**Given instruction A**:
Answer these from the net worth excerpt, one answer per line, marked to match:
(i) What three sources does the excerpt say you'll live on in retirement?
(ii) What does the excerpt say net worth does not measure?
(iii) Which two math operations does calculating net worth involve?
**Given instruction B**: Resume the net worth excerpt after its final sentence and continue writing it.

**Excerpt**:
────────────────────────────────────────

Your net worth represents your financial wealth. Over the course of your career, you want to build a high enough net worth to be able to comfortably retire. Because in retirement, you’ll live on a combination of passive income from your investments, gradually selling off assets, and possibly Social Security benefits. Ideally you can do this without the risk of running out of money before you kick the bucket. 

So, net worth offers a yardstick to measure your progress toward financial independence and retirement. But it also determines your ability to buy a home, help your kids with college tuition, and every other aspect of your financial life. 

Note that your income doesn’t appear anywhere in your net worth. I’ve known high-income earners who spend every penny they earn, and have a negative net worth. I’ve also known people who earn a modest income but who maintain a high savings rate, and have built a high net worth. 

Your net worth is a financial snapshot of your total wealth at one moment of time. It does not measure your cash flow. 


How to Calculate Your Net Worth

The math involved in calculating net worth is as simple as it gets: addition and subtraction. 

You literally add up all your assets, then add up all your liabilities, then subtract your total liabilities from your total assets.

────────────────────────────────────────

**Stored data**:

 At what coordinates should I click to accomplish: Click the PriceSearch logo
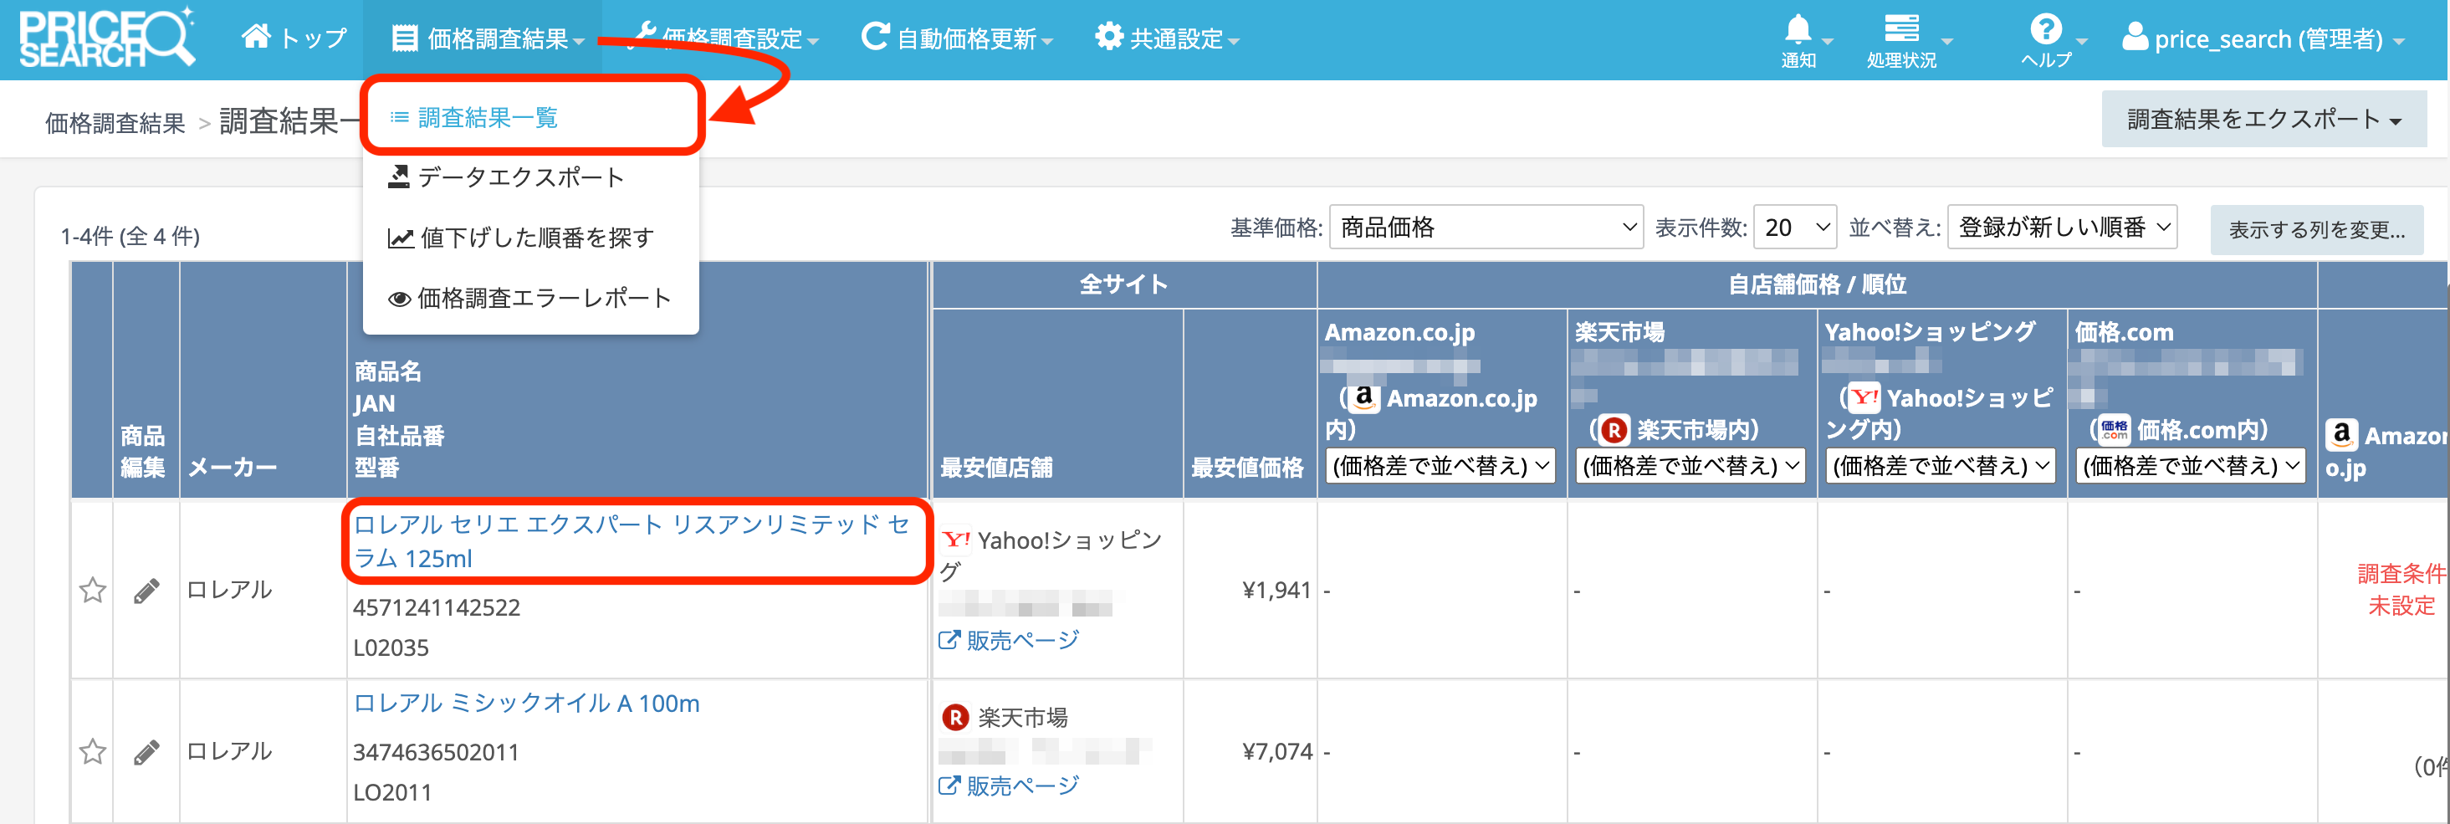(x=107, y=38)
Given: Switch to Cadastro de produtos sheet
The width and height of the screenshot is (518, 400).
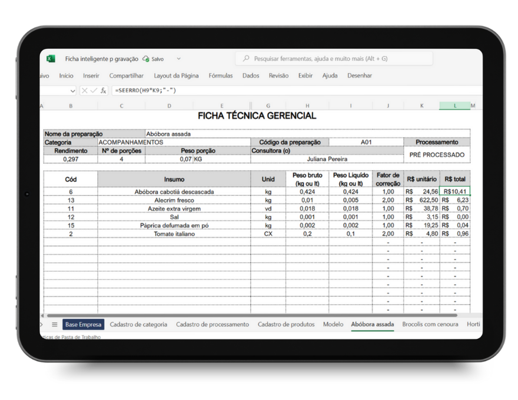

────────────────────────────────────────

**Task response A**:
(i) Passive income from your investments, gradually selling off assets, and possibly Social Security benefits.
(ii) Your cash flow.
(iii) Addition and subtraction.

**Task response B**:
Still, not everyone has a clear sense for what counts as an asset versus a liability. Here’s a quick overview of personal assets versus liabilities. 

Assets

Your assets include everything you own that has monetary value. They may be liquid like a checking account or non-liquid like your home. A liquid asset simply means you don’t have to sell it first to realize its monetary value. 

A few common examples of assets are:

Because the value of personal property like artwork and jewelry can be highly subjective, only include them as assets if you have had them professionally appraised.

Liabilities

Liabilities, unlike assets, represent debts or balances you owe to others. Your total liabilities aren’t determined by monthly payments owed, but rather by the entire debt balance owed.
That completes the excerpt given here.